* **CONSEGNA A**
Nel resoconto sul 2020, quanto tempo sono rimasti bloccati i pacchi umanitari all'aeroporto di Beirut?
* **CONSEGNA B**
Riprendi il resoconto sul 2020 e prosegui il racconto dopo l'ultima frase.

* **BRANO DELL'ESERCIZIO**
┌──

Anno 2020
Epoca COVID – Esplosione al porto di Beirut
Stavamo per fare i biglietti aerei per il mese di marzo quando improvvissamente la quarantena mondiale ci ha bloccato e il “lockdown” ci ha tenuti a domicilio nella più totale frustrazione e impotenza. Non ci siamo dati per vinti e abbiamo tentato di partecipare al progetto di finanziamento CEI per il COVID. Costituendo un gruppo di nostri partecipanti da remoto, lavorando in equipe, siamo riusciti a mettere insieme questo progetto che, purtroppo, non ha avuto il riconoscimento – benchè molto interessante – non avendo, la nostra associazione, i requisiti essenziali (non essendo passati i tre anni legali dalla costituzione per essere un’associazione accettata e presa in considerazione). Cestinato il finanziamento, il 4 agosto siamo coinvolti e costernati a seguito della terribile esplosione di Beirut e ci attiviamo immediatamente, con le scarse forze di agosto, al fine di attivare un invio di pacchi umanitari: farmaci, medicazioni, abiti e scarpe come primi invii. Ci scontriamo immediatamente con l’invio doganale. I nostri pacchi umanitari vengono fermati per circa due mesi nell’aeroporto di Beirut non passando la dogana. Presto troviamo altri canali solidali per far arrivare il nostro contributo. Individuiamo pertanto i progetti di finanziamento per i nostri referenti in Libano: Padre Fadi, al quale inviamo una prima somma destinata a interventi caritatevoli, e padre Marun, con il quale collaboriamo per la realizzazione di un workshop che si terrà, in seguito, ad ottobre e nel quale verranno distribuiti doni e dolcetti consolatori ai bambini e buoni di acquisto di carne agli adulti. Grazie alle generose donazioni siamo riusciti a distribuire altri beni e aiuti di vario tipo: farmaci e medicazioni e prodotti per la didattica Inoltre, portiamo avanti il nostro progetto di distribuzione delle galline ovaiole nelle campagne e il nostro progetto scarpe raccogliendo in Italia scarpe invernali di seconda mano e distribuendole ai bambini delle scuole dei campi profughi siriani su container della valle della Bekaa che avevamo osservato, durante la nostra ultima missione- dicembre 2019-, esserne sprovvisti.

└──

* **ESTRATTO DEI DATI**
┌──

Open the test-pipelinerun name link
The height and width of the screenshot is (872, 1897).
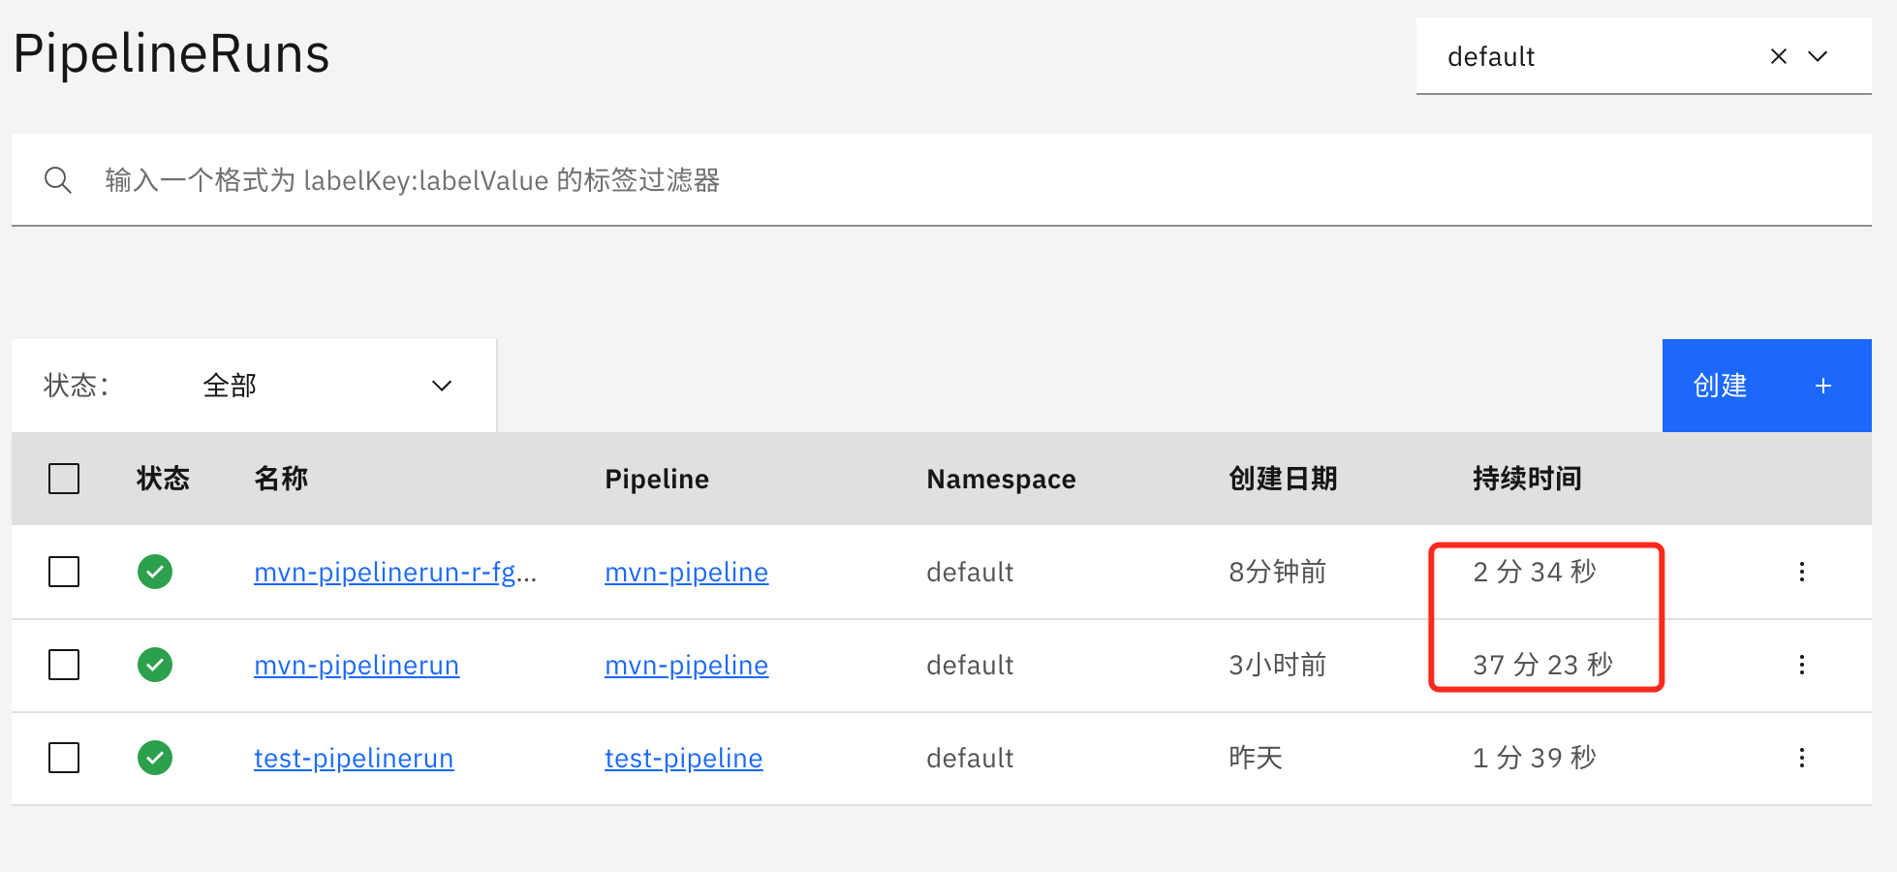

└──

* **LA TUA RISPOSTA A**
Circa due mesi, perché non passavano la dogana.

* **LA TUA RISPOSTA B**
Finalmente a fine anno un altro buon risultato: ABIR. In seguito alla nostra segnalazione e alle pratiche burocratiche durate due lunghi anni, Abir, vedova siriana da noi incontrata nel campo di EL Faur, all’inizio delle nostre esperienze in Libano, nel 2016, e i suoi tre figli minori riescono a raggiungere l’Italia, con il primo corridoio post Covid di Sant’Egidio, nel dicembre 2020. Dopo l’arrivo in aeroporto, e in seguito alla quarantena di quindici giorni, Abir e i suoi figli si recano in un centro residenziale di Sant’Egidio, sotto il loro controllo. Sant’Egidio continua a seguirli. Al momento i figli vanno a scuola e stanno imparando l’italiano. Ciò che mi aveva colpito tantissimo di questa donna è stato la sua dignità e la sua bellezza.